-- INPUT FOR THIS TASK follows --

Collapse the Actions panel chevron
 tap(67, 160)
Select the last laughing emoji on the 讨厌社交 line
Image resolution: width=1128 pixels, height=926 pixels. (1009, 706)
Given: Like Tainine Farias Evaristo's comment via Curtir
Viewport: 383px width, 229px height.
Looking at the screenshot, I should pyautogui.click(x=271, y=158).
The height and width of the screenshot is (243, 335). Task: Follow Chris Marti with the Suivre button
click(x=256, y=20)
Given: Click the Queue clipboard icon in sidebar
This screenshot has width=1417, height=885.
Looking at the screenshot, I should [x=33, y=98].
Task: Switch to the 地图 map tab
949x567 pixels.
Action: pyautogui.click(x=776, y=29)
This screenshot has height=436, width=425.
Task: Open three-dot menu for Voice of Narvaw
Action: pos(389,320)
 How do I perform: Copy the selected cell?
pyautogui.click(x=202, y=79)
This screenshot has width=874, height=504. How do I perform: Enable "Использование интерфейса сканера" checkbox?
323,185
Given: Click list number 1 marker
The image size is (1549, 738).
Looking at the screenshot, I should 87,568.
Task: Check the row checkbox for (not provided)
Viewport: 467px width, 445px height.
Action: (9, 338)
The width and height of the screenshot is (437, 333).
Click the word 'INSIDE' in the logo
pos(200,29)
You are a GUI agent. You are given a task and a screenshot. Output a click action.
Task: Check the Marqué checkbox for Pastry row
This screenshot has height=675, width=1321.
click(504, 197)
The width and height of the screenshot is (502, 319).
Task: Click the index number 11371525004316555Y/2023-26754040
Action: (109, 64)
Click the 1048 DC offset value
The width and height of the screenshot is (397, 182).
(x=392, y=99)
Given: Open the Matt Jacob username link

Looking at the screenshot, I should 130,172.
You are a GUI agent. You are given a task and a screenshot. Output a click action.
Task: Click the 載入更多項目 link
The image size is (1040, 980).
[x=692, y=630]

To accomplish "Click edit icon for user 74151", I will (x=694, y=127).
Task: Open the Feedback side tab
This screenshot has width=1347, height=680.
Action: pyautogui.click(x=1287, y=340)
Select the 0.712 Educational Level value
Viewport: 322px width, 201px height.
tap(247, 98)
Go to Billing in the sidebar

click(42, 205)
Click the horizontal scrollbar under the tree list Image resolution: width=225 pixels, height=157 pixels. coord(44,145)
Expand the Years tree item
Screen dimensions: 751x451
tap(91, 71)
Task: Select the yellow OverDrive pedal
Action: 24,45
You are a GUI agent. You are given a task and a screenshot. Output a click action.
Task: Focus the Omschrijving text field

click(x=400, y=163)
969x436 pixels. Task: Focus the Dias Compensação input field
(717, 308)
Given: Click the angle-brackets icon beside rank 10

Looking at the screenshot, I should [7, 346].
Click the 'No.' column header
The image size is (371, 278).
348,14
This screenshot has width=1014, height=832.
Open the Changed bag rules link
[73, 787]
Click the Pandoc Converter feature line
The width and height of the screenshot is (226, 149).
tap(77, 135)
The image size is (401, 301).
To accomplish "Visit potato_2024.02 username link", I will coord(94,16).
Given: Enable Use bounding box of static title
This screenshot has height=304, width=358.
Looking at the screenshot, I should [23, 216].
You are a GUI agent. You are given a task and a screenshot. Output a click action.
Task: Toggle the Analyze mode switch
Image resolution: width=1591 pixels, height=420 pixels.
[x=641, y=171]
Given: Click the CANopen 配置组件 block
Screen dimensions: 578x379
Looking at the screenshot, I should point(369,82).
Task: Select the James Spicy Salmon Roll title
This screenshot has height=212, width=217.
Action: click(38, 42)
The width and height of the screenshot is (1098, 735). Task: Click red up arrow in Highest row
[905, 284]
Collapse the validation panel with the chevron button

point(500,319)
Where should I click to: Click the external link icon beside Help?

-- INPUT FOR THIS TASK concluded --

__ASSIGNMENT__
Repeat, exactly as they stand, the line that contains "The width and height of the screenshot is (226, 149)." and all the lines after it in the data above.

__RESPONSE TO THE EXERCISE__
The width and height of the screenshot is (226, 149).
tap(77, 135)
The image size is (401, 301).
To accomplish "Visit potato_2024.02 username link", I will coord(94,16).
Given: Enable Use bounding box of static title
This screenshot has height=304, width=358.
Looking at the screenshot, I should [23, 216].
You are a GUI agent. You are given a task and a screenshot. Output a click action.
Task: Toggle the Analyze mode switch
Image resolution: width=1591 pixels, height=420 pixels.
[x=641, y=171]
Given: Click the CANopen 配置组件 block
Screen dimensions: 578x379
Looking at the screenshot, I should point(369,82).
Task: Select the James Spicy Salmon Roll title
This screenshot has height=212, width=217.
Action: click(38, 42)
The width and height of the screenshot is (1098, 735). Task: Click red up arrow in Highest row
[905, 284]
Collapse the validation panel with the chevron button

point(500,319)
Where should I click to: Click the external link icon beside Help?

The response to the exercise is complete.